Brief: From the line with "You are a GUI" to the line with "960x454 pixels.", retype every line exactly, including those two, and leave out the rest of the data below.
---------- Records provided ----------
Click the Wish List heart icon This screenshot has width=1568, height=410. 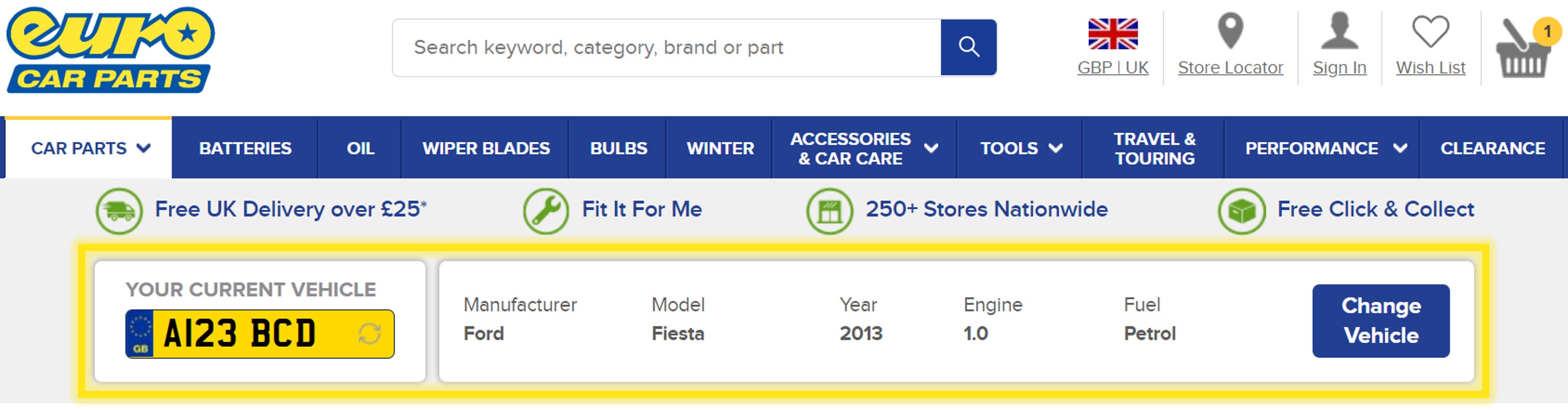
----------
---------- Records provided ----------
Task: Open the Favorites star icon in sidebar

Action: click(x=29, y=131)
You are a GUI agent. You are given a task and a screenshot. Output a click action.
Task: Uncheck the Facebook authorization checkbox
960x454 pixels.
----------
---------- Records provided ----------
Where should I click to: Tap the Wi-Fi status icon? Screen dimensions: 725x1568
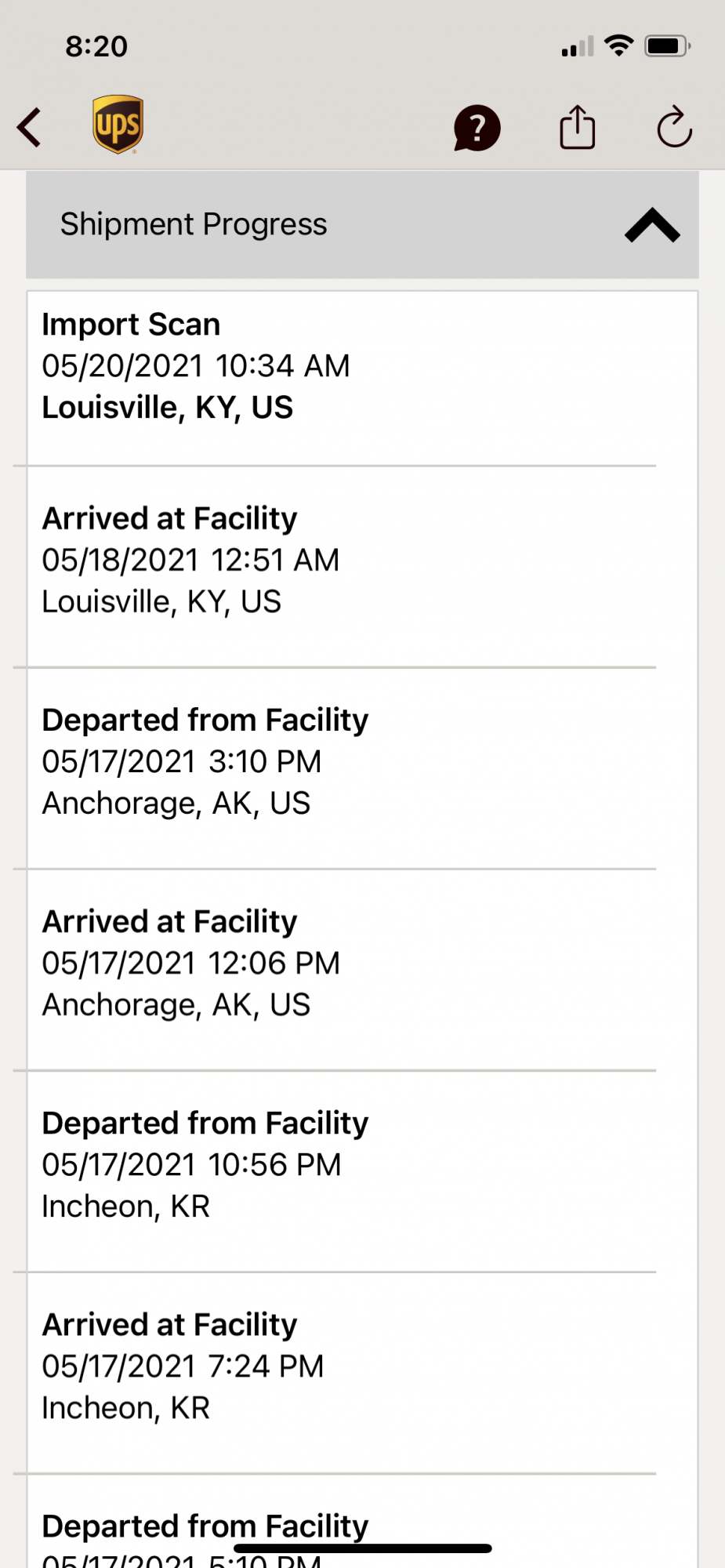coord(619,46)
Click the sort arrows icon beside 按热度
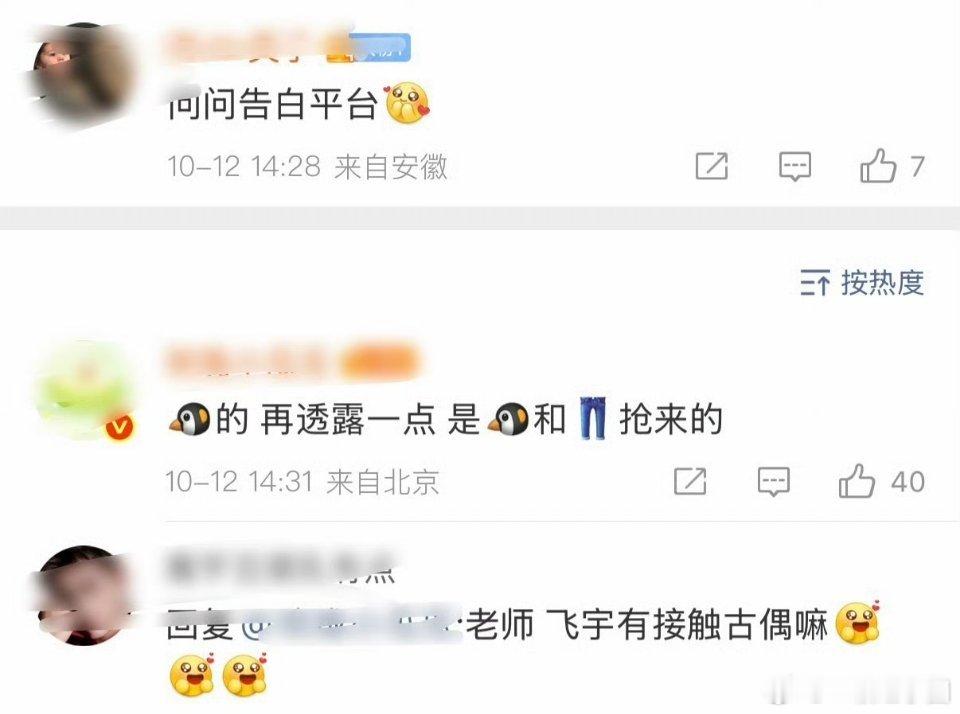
----------
Solution for this problem:
You are a GUI agent. You are given a task and a screenshot. Output a click action.
Task: Uncheck the Facebook authorization checkbox
960x454 pixels.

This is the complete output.